Como vc descreve a oposição síria dentro do país?
Gilbert
Achcar: A
oposição síria dentro do país começa, como se sabe, com os Comitês de
Coordenação Local (CCL). São autênticos e representam o levante inicial, no
sentido de que organizaram as primeiras manifestações de protesto. Há redes por
toda a região, e isso explica o levante inicial. São redes populares, muitos são
jovens, que coordenaram as primeiras manifestações, em muitos casos usando a
internet.
A
formação de coalizões de oposição, como o Conselho Nacional Sírio, é outro
estágio do mesmo processo, que atraiu para lá, depois dos movimentos populares
iniciais, grupos de oposição que vivem fora do país, além de outros, internos,
que se reuniram mais ativamente depois do levante inicial. Hoje, parte
significativa do movimento dentro do país aceitou o CNS, porque, sem eles,
ficariam sem voz para falar, sobretudo, nos fronts internacionais. Os CCL e a
coordenação central dos Comitês, não constituem liderança política. No caso de o
regime entrar em colapso no curto ou médio prazo, ninguém sabe que forças
políticas dominarão, na Síria.
Tudo
isso é muito difícil de avaliar, porque não há eleições na Síria há várias
décadas. Mas não há dúvidas de que as forças políticas organizadas são minoria
insignificante, se se consideram as massas não organizadas em partidos, que
querem o fim do governo Assad.
International
Viewpoint: Sabe-se
que a Síria tem longa tradição de políticos de esquerda. Qual a influência
desses grupos e ativistas de esquerda, no movimento?
Gilbert
Achcar: Sim,
diferente da Líbia, há uma importante corrente de opinião e de inteligência de
esquerda na Síria. Não havia nada semelhante a isso na Líbia, mesmo antes de
Gaddafi, e Gaddafi governou durante 40 anos, suprimindo qualquer tipo de vida
política, exceto a que ele mesmo inspirava e comandava. Por isso, é impossível
dizer que haja algo que se possa chamar de “esquerda” na Líbia, exceto um grupo
muito pequeno.
Na
Síria esse quadro é completamente diferente. Na Síria há comunistas, marxistas
de várias nuances, nacionalistas e outros. Há grande população de palestinos que
vivem na Síria e a esquerda palestina também está bem representada na Síria.

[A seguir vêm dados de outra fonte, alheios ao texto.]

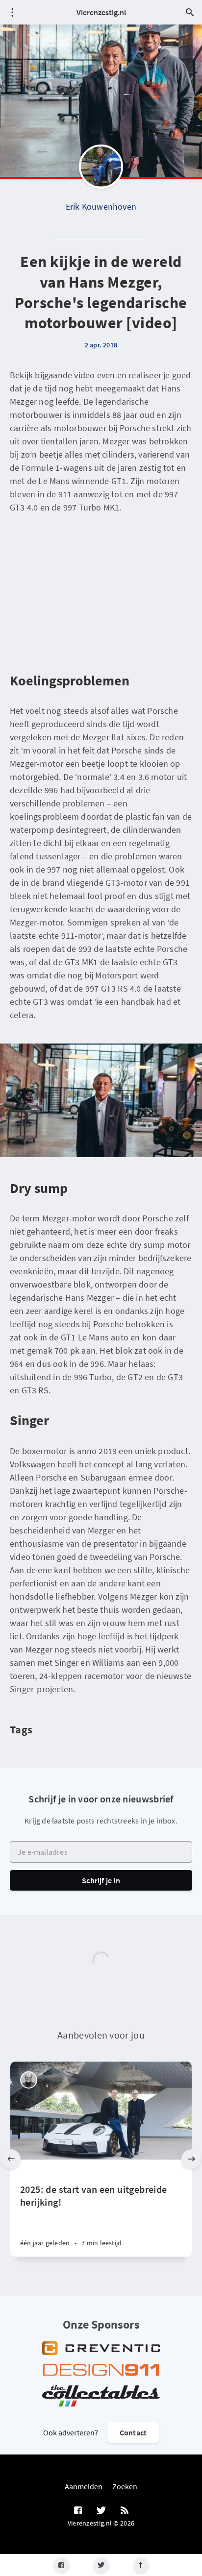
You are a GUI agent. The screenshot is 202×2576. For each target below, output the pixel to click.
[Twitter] (101, 2565)
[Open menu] (12, 12)
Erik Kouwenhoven (101, 206)
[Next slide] (191, 2159)
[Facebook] (61, 2565)
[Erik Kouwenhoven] (101, 167)
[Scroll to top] (141, 2565)
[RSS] (124, 2510)
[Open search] (189, 12)
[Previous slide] (11, 2159)
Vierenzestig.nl (101, 12)
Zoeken (124, 2486)
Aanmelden (83, 2486)
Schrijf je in (101, 1880)
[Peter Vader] (28, 2080)
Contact (133, 2432)
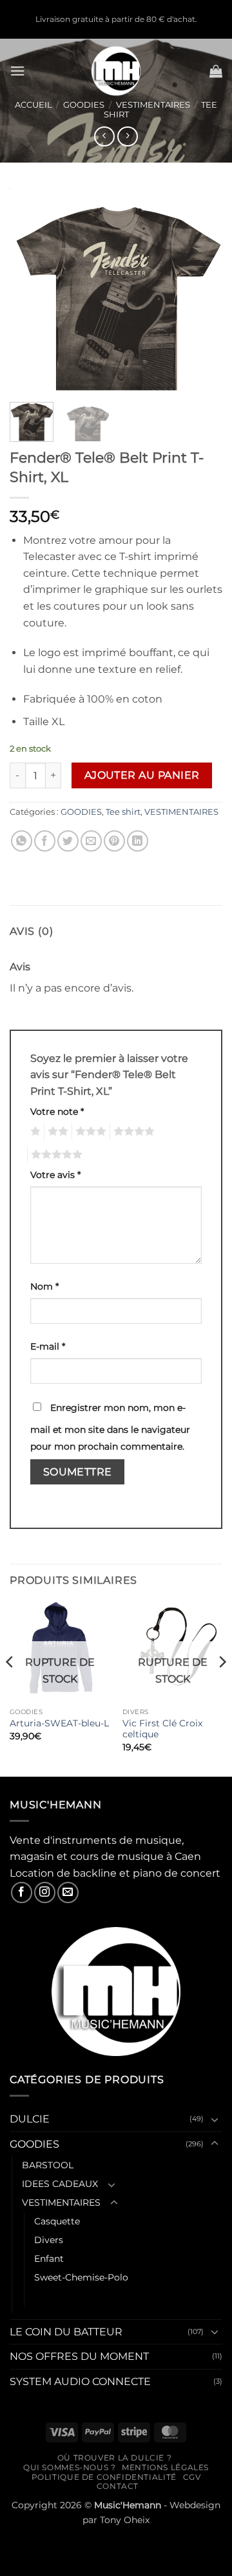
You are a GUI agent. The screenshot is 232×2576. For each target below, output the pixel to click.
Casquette (57, 2221)
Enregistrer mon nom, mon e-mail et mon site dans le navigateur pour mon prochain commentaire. (110, 1427)
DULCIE (30, 2119)
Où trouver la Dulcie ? (114, 2457)
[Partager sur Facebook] (44, 841)
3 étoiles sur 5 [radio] (89, 1131)
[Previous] (30, 290)
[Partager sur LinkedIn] (137, 841)
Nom (44, 1286)
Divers (48, 2240)
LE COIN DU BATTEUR (66, 2332)
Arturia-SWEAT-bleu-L (59, 1723)
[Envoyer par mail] (91, 841)
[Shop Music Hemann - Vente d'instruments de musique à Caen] (116, 71)
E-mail (47, 1346)
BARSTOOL (47, 2165)
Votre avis (55, 1175)
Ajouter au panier (142, 775)
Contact (118, 2486)
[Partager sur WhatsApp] (21, 841)
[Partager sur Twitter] (68, 841)
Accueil (33, 105)
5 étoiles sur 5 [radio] (54, 1154)
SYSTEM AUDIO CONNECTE (80, 2381)
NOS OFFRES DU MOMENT (79, 2356)
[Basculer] (214, 2119)
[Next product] (104, 136)
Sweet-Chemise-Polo (81, 2277)
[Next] (201, 290)
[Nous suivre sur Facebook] (21, 1892)
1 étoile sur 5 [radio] (34, 1131)
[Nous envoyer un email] (68, 1892)
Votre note (57, 1111)
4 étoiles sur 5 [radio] (132, 1131)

A
Síria talvez seja, de todos os países árabes da região, onde o ideário marxista,
de esquerda, tem maior representatividade. Essa é boa razão para manter o
otimismo.
Mas
quanto mais tempo demorar para Assad deixar o governo, mais se acumularão
condições para que o quadro assuma tonalidades sectárias ; o risco, assim, é que
o levante inicial degenere para uma oposição sectária. Essa é a principal
preocupação hoje, para todos que se interessam pelo futuro do levante popular na
Síria.
(...)
International
Viewpoint: Qual o
impacto da revolta síria sobre a política no Líbano? E como os desenvolvimentos
na Síria podem afetar a luta dos palestinos, depois que o Hamás deixou,
recentemente, Damasco?
Gilbert
Achcar: O que
está acontecendo na Síria tornou mais agudas as tensões entre os dois principais
grupos, no Líbano. A animosidade sectária entre xiitas e sunitas aumentou muito
desde o início da crise síria. De fato, os confrontos na Síria são vistos como
confronto entre xiitas e sunitas – o que aqueles confrontos não são. Os alawitas
não são xiitas, em termos precisos, mas o fato de o Irã apoiar a Síria acentua
esse tipo de “interpretação” distorcida.
O
eixo Irã-Hezbollah passa pelo Iraque e pela Síria. Isso implica que, se o
conflito na Síria degenerar em conflito sectário, pode, sim, afetar o Líbano, e
a guerra pode chegar até lá. Por hora, os dois lados, no Líbano, mantêm-se
distantes e atentos ao desenrolar do conflito na Síria.
Quanto
aos palestinos, pouco têm a perder na Síria, aconteça o que acontecer. O Hamás
deixou Damasco, mas não rompeu com o regime sírio, nem Assad rompeu com o
Hamás.
De
fato, o Hamás sabe que em todos os casos, para sobreviver, o governo de Assad
terá de continuar a jogar com a “carta palestina”.
E,
se o regime Assad for derrubado e for substituído por governo no qual a
Fraternidade Muçulmana Síria tenha influência, será ótimo para o Hamás, que
nasceu na mesma família ideológica e política da FM, como se sabe.
A
verdade é que o regime sírio apoiou o Hamás e alguns outros grupos da OLP, mas
sempre à moda de regimes mukhabarat, quer dizer, todos os “hóspedes” do
regime viviam sob estrito controle das forças de segurança do governo Assad. A
possibilidade de trabalhar na Síria, sem esse tipo de controle estrito
certamente interessa ao Hamás.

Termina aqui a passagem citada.